BOSTON TOWNSHIP, Mich. (WOOD) — There is a new piece of technology at Herbruck’s Poultry Ranch being implemented to maintain vegetation at the Green Meadow Organics facility. It’s a grass-cutting tool that doesn’t require gasoline or oil changes: sheep.
“Sheep naturally like to eat this grass and it looks really nice to have the farm and use other species to come in and actually eat the grass that they’re supposed to be doing,” said Joe Sullivan, director of pullet operations at Herbruck’s.
The idea to bring on the sheep came after a 2-acre solar array was put in at the Green Meadow facility. Staff realized it might be difficult to have a lawn mowing service come in due to the tedious nature of mowing around and under each of the panels.
“We were looking at different species that would be functional. Goats would jump up on the panels and cows and horses — probably a little too big and could do some damage. Sheep are kind of that perfect intermediate species to eat grass and kind of not do damage to the solar array,” Sullivan said.
There are 12 sheep in total. All of them are female retired show sheep. They’ll maintain the greenery around the solar panels which are spread over eight acres.
Alexander Strauch, a laying hen veterinarian at Herbruck’s said they’ve done such a good job already that staff has been using mobile fencing to move the animals around, making sure they don’t re-graze the areas where they’ve already maintained vegetation. He added that having the sheep on the farm is a 3-for-1 deal.

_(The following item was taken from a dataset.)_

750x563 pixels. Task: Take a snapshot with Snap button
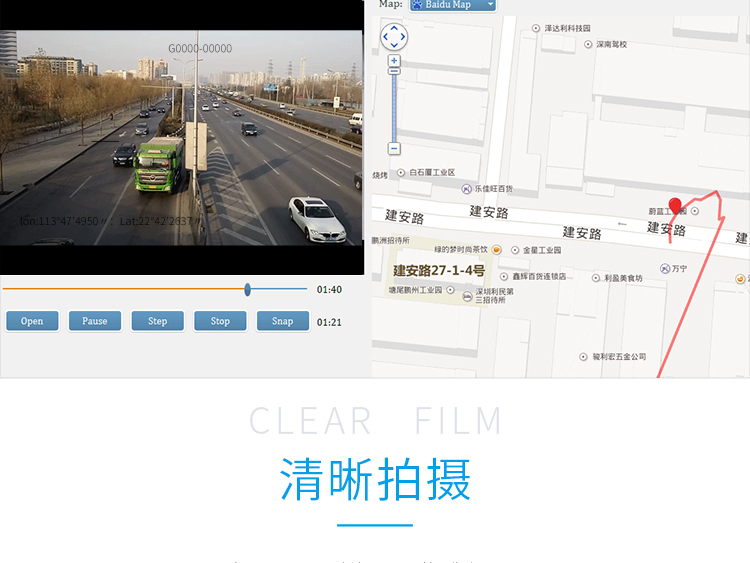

“We’re getting energy from the sun, panels are going to power about a quarter of the facility here to make sure that we’re getting out good eggs and having healthy hens then we’re using sheep and not lawn mowers to maintain our vegetation. They are in turn giving us fertilizer for our field,” Strauch said.
The sheep will remain on the farm until late summer or early fall and the plan is to bring them back each summer.